Given problem:
Lay out these rows as a numbered list and leave out any blank lines.

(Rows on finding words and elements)
— start —

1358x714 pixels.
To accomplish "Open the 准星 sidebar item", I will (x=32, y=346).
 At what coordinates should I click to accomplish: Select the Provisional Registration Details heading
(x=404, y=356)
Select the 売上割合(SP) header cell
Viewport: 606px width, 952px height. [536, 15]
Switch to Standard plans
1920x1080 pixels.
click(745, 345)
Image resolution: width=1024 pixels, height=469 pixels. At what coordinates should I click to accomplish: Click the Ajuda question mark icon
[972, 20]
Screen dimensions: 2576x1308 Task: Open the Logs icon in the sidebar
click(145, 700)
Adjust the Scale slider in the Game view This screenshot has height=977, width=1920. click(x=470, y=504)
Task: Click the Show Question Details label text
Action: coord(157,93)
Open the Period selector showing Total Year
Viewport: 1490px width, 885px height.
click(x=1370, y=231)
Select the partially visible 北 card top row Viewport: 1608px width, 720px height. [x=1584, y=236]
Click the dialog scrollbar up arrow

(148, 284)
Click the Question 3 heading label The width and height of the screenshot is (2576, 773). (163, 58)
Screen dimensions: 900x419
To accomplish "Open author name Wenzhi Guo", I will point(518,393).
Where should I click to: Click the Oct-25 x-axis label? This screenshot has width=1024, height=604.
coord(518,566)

— end —

The answer:
1. 1358x714 pixels.
2. To accomplish "Open the 准星 sidebar item", I will (x=32, y=346).
3.  At what coordinates should I click to accomplish: Select the Provisional Registration Details heading
4. (x=404, y=356)
5. Select the 売上割合(SP) header cell
6. Viewport: 606px width, 952px height. [536, 15]
7. Switch to Standard plans
8. 1920x1080 pixels.
9. click(745, 345)
10. Image resolution: width=1024 pixels, height=469 pixels. At what coordinates should I click to accomplish: Click the Ajuda question mark icon
11. [972, 20]
12. Screen dimensions: 2576x1308 Task: Open the Logs icon in the sidebar
13. click(145, 700)
14. Adjust the Scale slider in the Game view This screenshot has height=977, width=1920. click(x=470, y=504)
15. Task: Click the Show Question Details label text
16. Action: coord(157,93)
17. Open the Period selector showing Total Year
18. Viewport: 1490px width, 885px height.
19. click(x=1370, y=231)
20. Select the partially visible 北 card top row Viewport: 1608px width, 720px height. [x=1584, y=236]
21. Click the dialog scrollbar up arrow
22. (148, 284)
23. Click the Question 3 heading label The width and height of the screenshot is (2576, 773). (163, 58)
24. Screen dimensions: 900x419
25. To accomplish "Open author name Wenzhi Guo", I will point(518,393).
26. Where should I click to: Click the Oct-25 x-axis label? This screenshot has width=1024, height=604.
27. coord(518,566)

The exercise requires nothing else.